EUA e Israel planejam ataque à infraestrutura energética do Irã

EUA e Israel coordenam operação contra infraestrutura energética do Irã
Os Estados Unidos e Israel estão planejando uma operação militar de grande escala contra instalações de infraestrutura energética do Irã, segundo informações divulgadas pela emissora CBS News nesta sexta-feira (31). O ataque à infraestrutura energética do Irã representa um novo capítulo na escalada de tensões entre as nações no Oriente Médio, com participação direta de Washington e coordenação entre as potências aliadas.
De acordo com apurações da CBS News, que ouviu múltiplas fontes do governo norte-americano com acesso a informações sobre o planejamento, os bombardeios podem ser iniciados durante o período de fim de semana. As fontes indicam que a conclusão da operação deve ocorrer antes da reabertura dos mercados financeiros internacionais na segunda-feira (3), embora ainda não exista uma data específica confirmada oficialmente.
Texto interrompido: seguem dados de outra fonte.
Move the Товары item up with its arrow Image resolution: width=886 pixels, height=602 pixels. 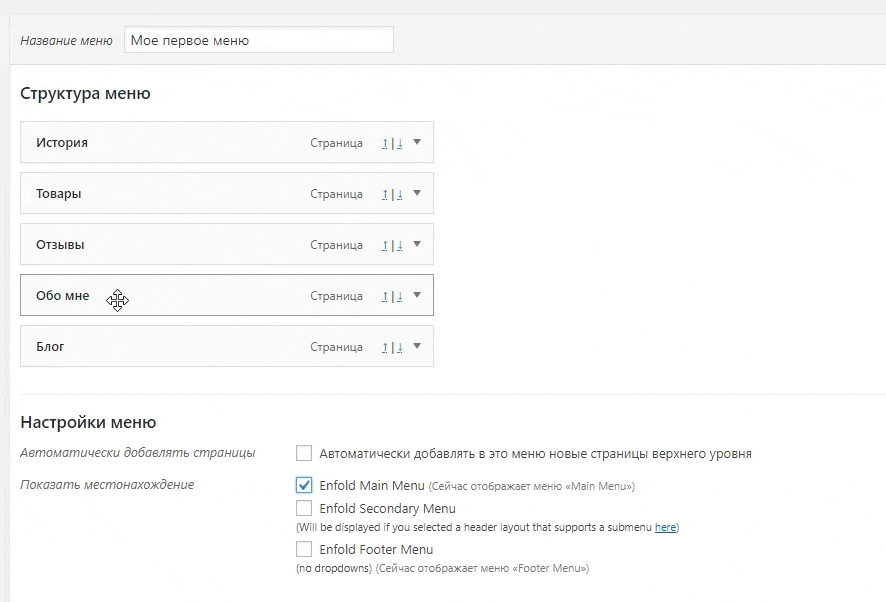[384, 194]
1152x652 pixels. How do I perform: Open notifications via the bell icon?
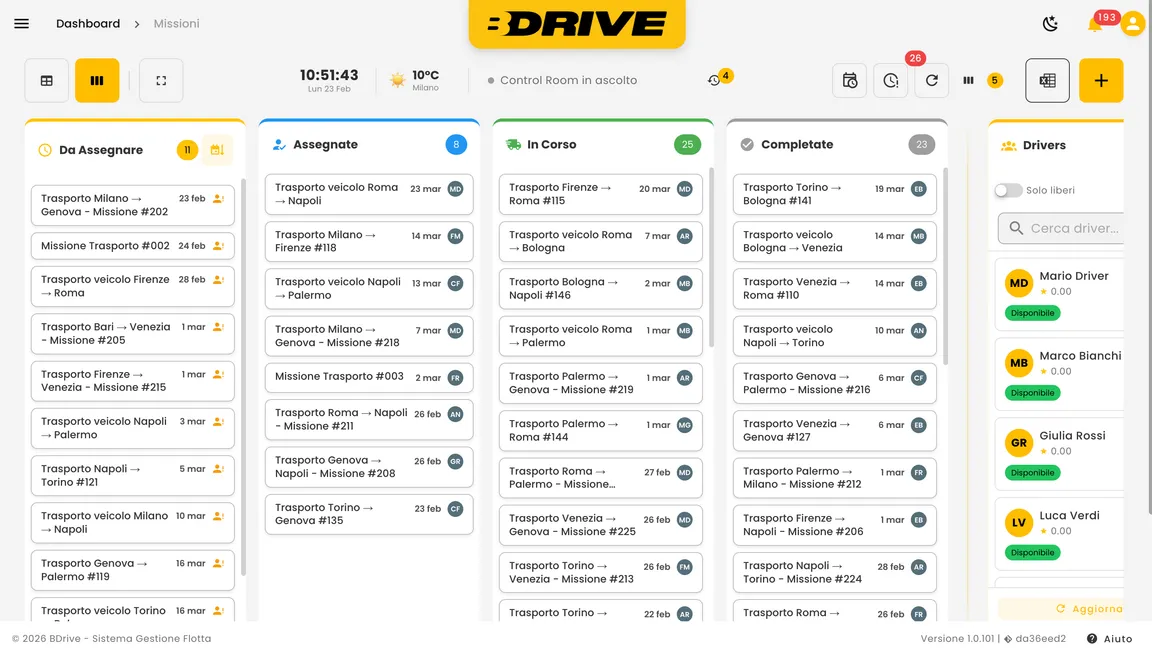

Israel coordena com Estados Unidos operação militar
Segundo a reportagem, Israel foi previamente informado sobre os planos e participa ativamente da coordenação da operação junto aos Estados Unidos. O jornal The Wall Street Journal reportou adicionalmente que o presidente americano Donald Trump já emitiu a ordem para que os ataques sejam executados. A estratégia militar foi discutida durante reunião de gabinete realizada por Trump na sexta-feira, onde ministros e assessores apresentaram suas posições sobre a ofensiva.
Os principais alvos da operação incluem usinas de geração de energia e refinarias de petróleo. O objetivo estratégico seria reduzir significativamente a capacidade operacional das Forças Armadas iranianas, comprometendo sua aptidão em manter serviços essenciais e administrar as estruturas nacionais do país.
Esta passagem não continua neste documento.